Kealia was beautiful, glassy, super smooth and organized. There was a dreamy little peak between the tower and the river month, crowded by surfers. I decided to sit just off shore, right in front of the lifeguard tower, looking for the strange peelers I saw breaking closer in. I sat under a SUPer and a long boarder who were set up farther out than me but who were also too far out for the waves I was after.  My choice paid off as I found ride after ride of glassy, beefy, chest high waves that spilled right up on to the sand. There wasn’t much face to work with, no little barrels to find or lips to duck under or bounce off, just racing down the line to the sand. Fun enough for a while.

Eventually I paddled over to the edge of the main peak, farther south, and found two near perfect waves despite the crowds. One ride in particular was long enough and full of enough turns and snaps to make my legs burn. From there I headed back to my shore break spot for a few more, all the while eyeing the break at Landings.

───

## OBJECTIVE
Translate this sentence from the surfing account above into Spanish: "One ride in particular was long enough and full of enough turns and snaps to make my legs burn."

## DATA PROVIDED
───

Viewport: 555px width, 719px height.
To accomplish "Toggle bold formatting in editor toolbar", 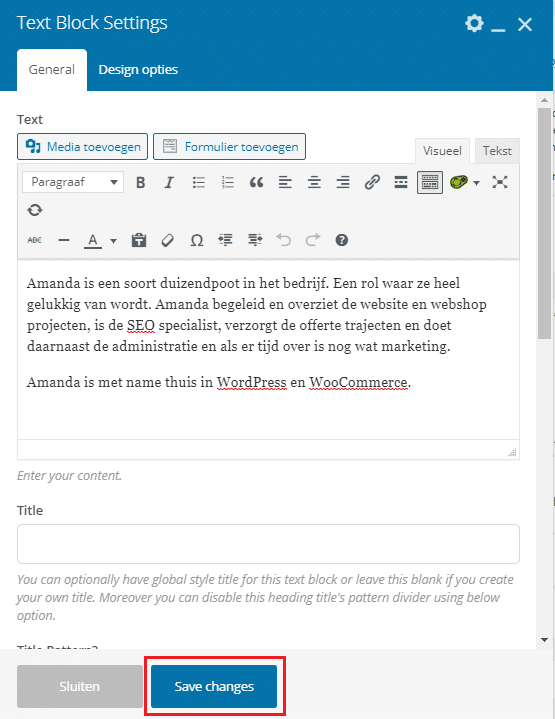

───

## ANSWER TO THE EXERCISE
Una ola en particular fue lo bastante larga y tuvo suficientes giros y maniobras bruscas como para que me ardieran las piernas.